Since I am in the quoting process for my entire standing rigging, I gave Colligo Marine a chance to defend themselves to me. Here is the conversation:
Tyler: "John,
I do not want to be a prickly being, but am I at risk for something like this?
http://www.oddasea.com/archives/142-A-bit-about-the-dismasting....html
He directly names Colligo Marine part failure. I'm not pointing fingers, I'm just inquiring. I think we are going with the Cheeky tangs, and shouldn't have this problem. Please discuss to the extent you are legally allowed.
Thanks,"
John: "Hi Tyler, thanks for forwarding this. We had the tangs in question analyzed professionally and it was determined that this was a secondary failure, Probably the spreader broke or buckled first and then overloaded the brackets in a very fast loading scenario. The strain rate sensitivity of titanium could produce a failure in this area if the loading was fast. We have pull tested several pairs of the brackets and the failure mode is not even in that location, it is around the holes as you would imagine. It is highly improbable that the primary failure was in this location.
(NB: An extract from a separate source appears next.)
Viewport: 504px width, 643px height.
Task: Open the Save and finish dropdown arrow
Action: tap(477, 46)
We have many pairs of these brackets out there on other, larger boats for over 5 years with no failures, even on rotating masts.
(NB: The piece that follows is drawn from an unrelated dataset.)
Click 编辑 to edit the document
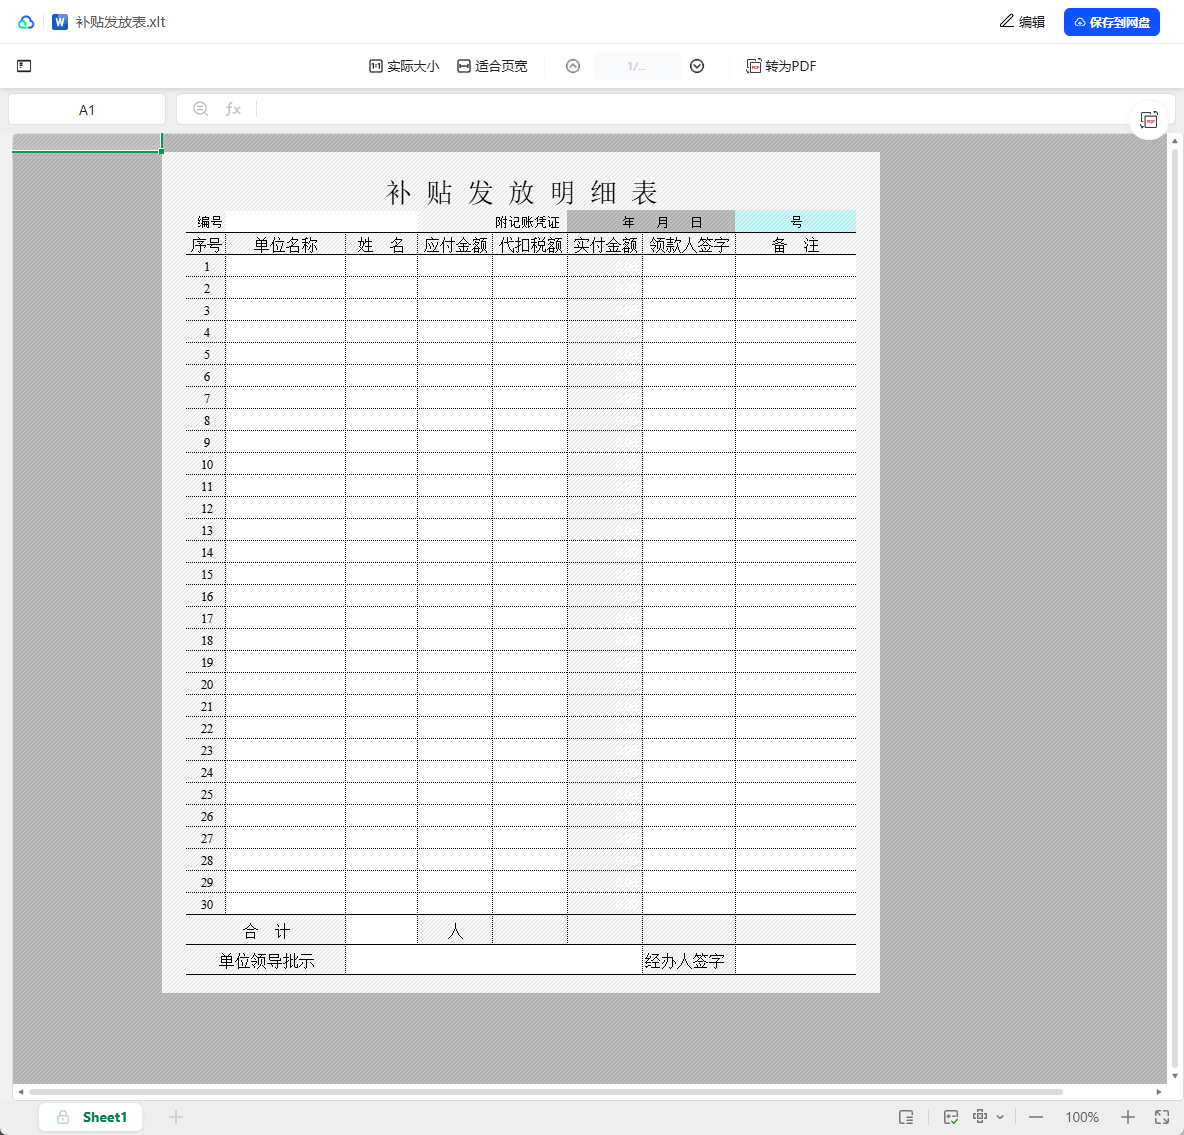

We have not heard of any secondary boat with an issue. Not sure where that is coming from but might be he is not happy with our assessment, not sure. Daniel contact me about this issue last summer and, would not send me the brackets, saying they were being analyzed. I did not hear from him until last December and then he finally sent me the brackets, so we could analyze them. Not timely to say the least. We did offer to sell him a rig at wholesale but I think he is now going with a stayless rig.
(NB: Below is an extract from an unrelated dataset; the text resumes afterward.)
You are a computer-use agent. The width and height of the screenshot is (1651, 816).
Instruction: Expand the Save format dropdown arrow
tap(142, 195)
Since you are using the cheeky tangs your risk of any issue is pretty low."
I work in fatigue failure analysis, and after review of the poorly focused picture I have to side with Colligo Marine. That fracture does not display fatigue characteristics typically observed. It appears to have been a single overloaded failure behavior and fracture surface, most probable as a secondary failure to something else that was never recovered in the dismasting. We may never fully understand the details because the rig was lost.
I understand there is no such thing as a free lunch, but jumping to conclusions without further review of all the evidence is dangerous.
T.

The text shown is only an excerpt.